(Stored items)
*** Begin section ***
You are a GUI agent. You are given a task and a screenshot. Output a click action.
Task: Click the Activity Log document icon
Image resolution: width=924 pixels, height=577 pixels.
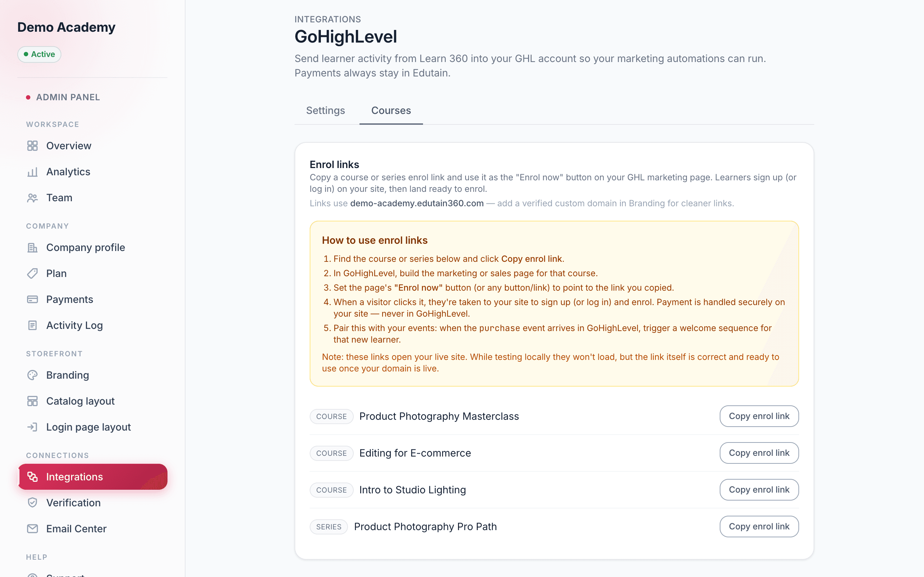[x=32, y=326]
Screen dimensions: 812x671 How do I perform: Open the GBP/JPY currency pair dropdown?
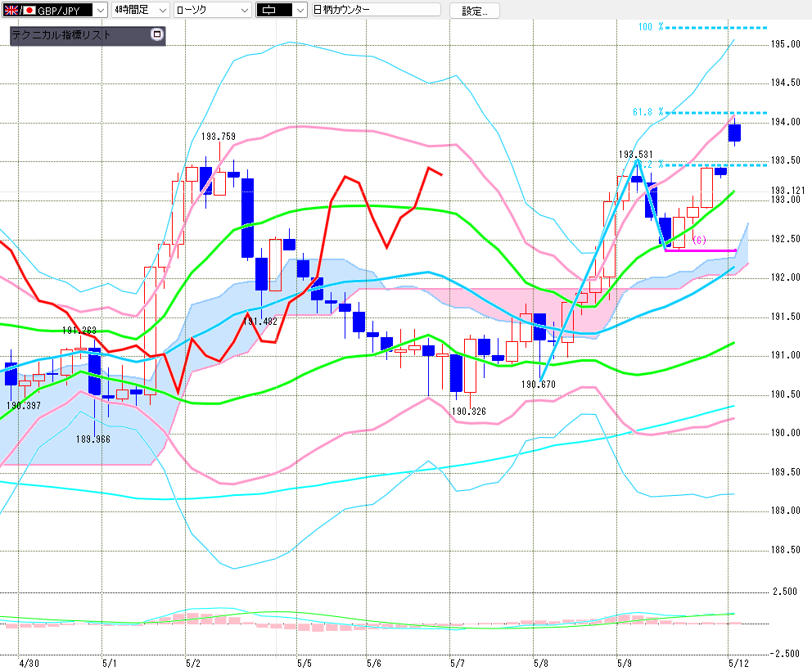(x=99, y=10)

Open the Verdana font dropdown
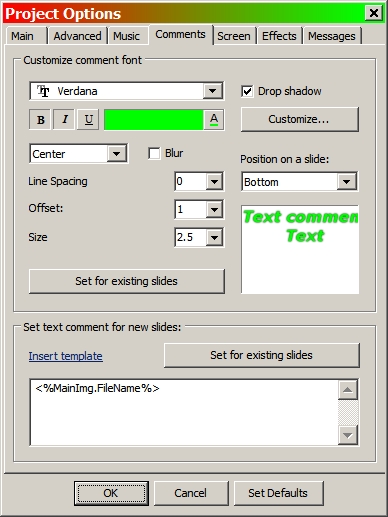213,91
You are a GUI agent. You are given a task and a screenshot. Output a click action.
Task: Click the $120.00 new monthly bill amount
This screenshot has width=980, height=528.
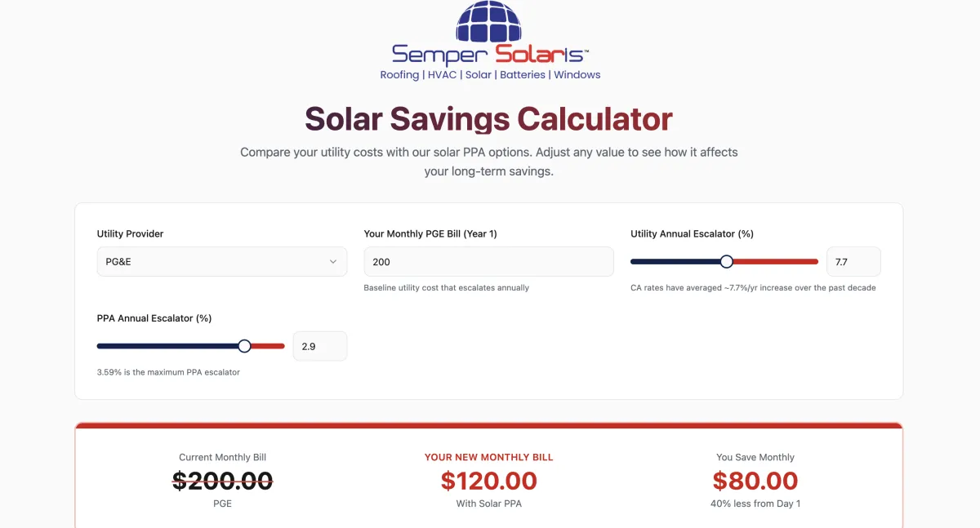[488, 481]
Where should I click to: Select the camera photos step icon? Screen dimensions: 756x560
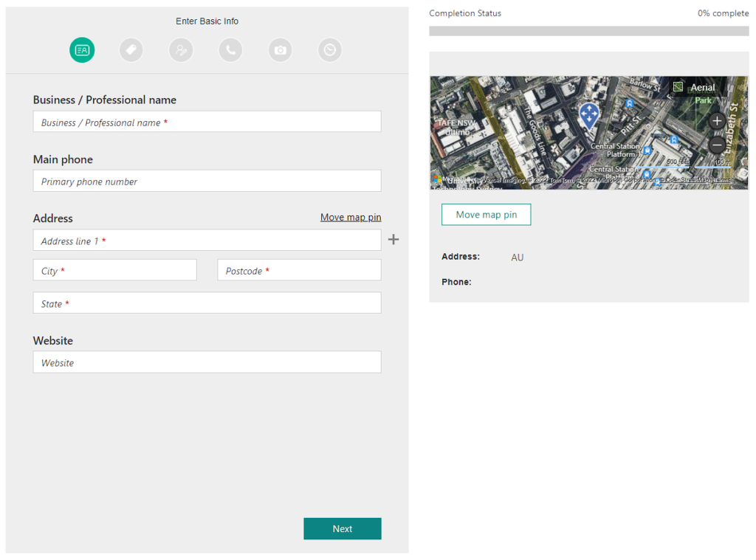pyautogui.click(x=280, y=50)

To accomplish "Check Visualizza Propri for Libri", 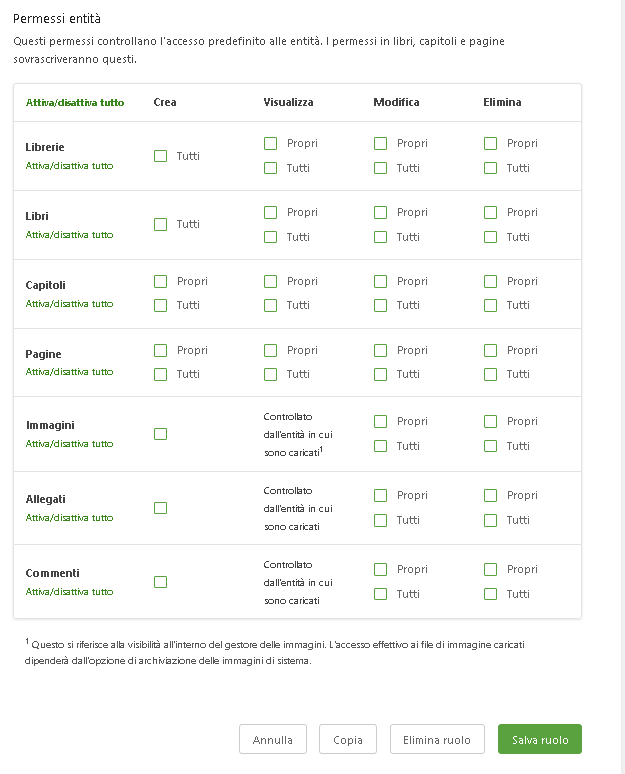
*** End section ***
*** Begin section ***
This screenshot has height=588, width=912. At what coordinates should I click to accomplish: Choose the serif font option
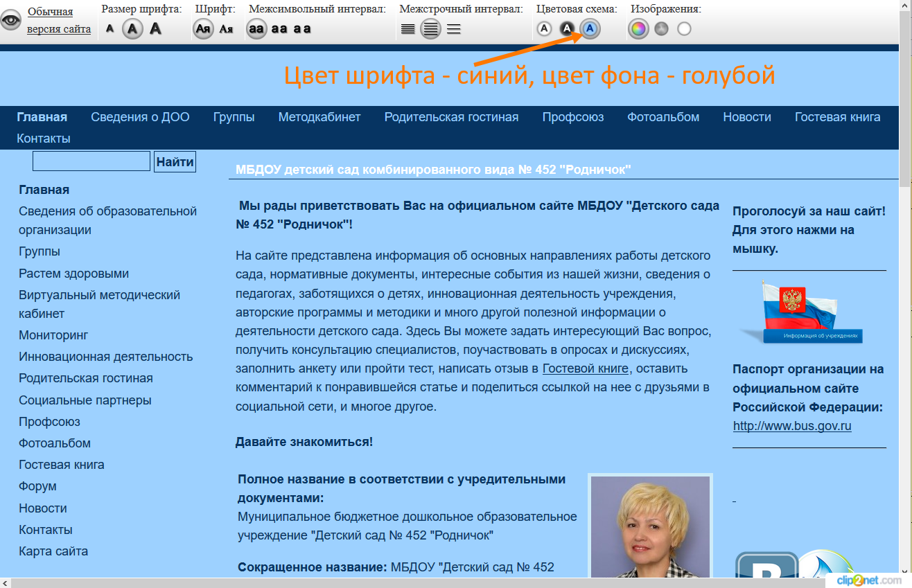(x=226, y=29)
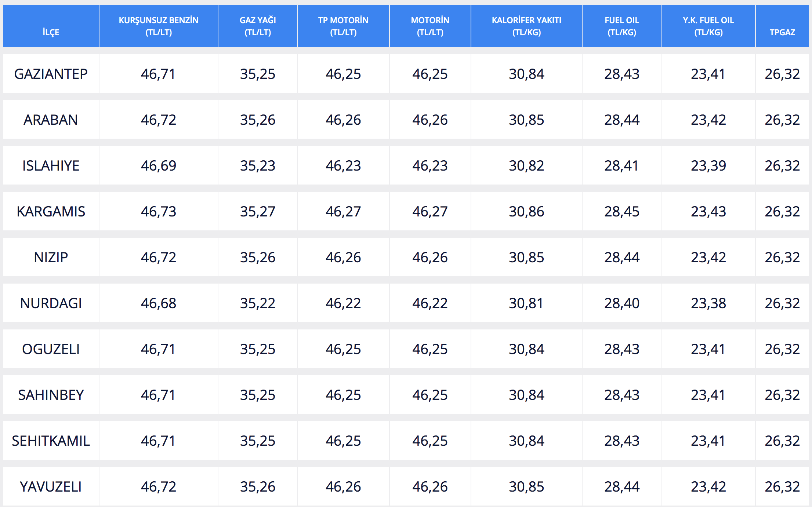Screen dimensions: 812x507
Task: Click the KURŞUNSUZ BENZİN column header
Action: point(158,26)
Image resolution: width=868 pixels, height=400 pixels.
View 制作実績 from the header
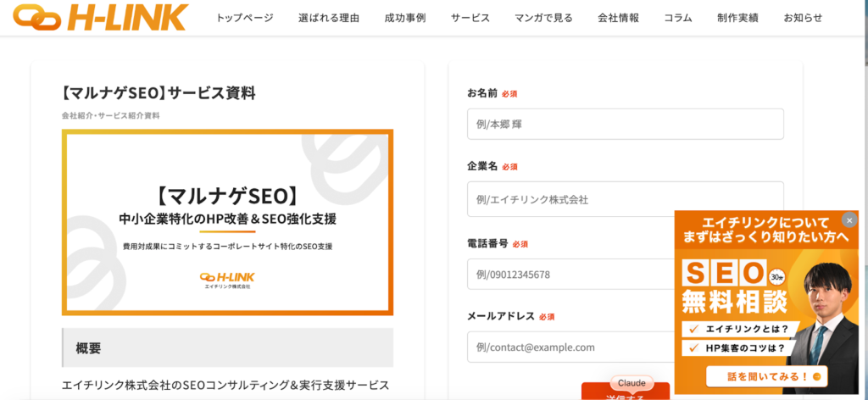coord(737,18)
*** End section ***
## HOW TO COMPLETE THIS TASK
Quote the lines above exactly, starting with the one that has "Task: Click the $120.00" and ending with the one that has "Visualizza Propri for"; drop the pictures and include nothing else.

## TASK SOLUTION
Task: Click the $120.00 new monthly bill amount
This screenshot has width=980, height=528.
[488, 481]
Where should I click to: Select the camera photos step icon? Screen dimensions: 756x560
pyautogui.click(x=280, y=50)

To accomplish "Check Visualizza Propri for Libri", 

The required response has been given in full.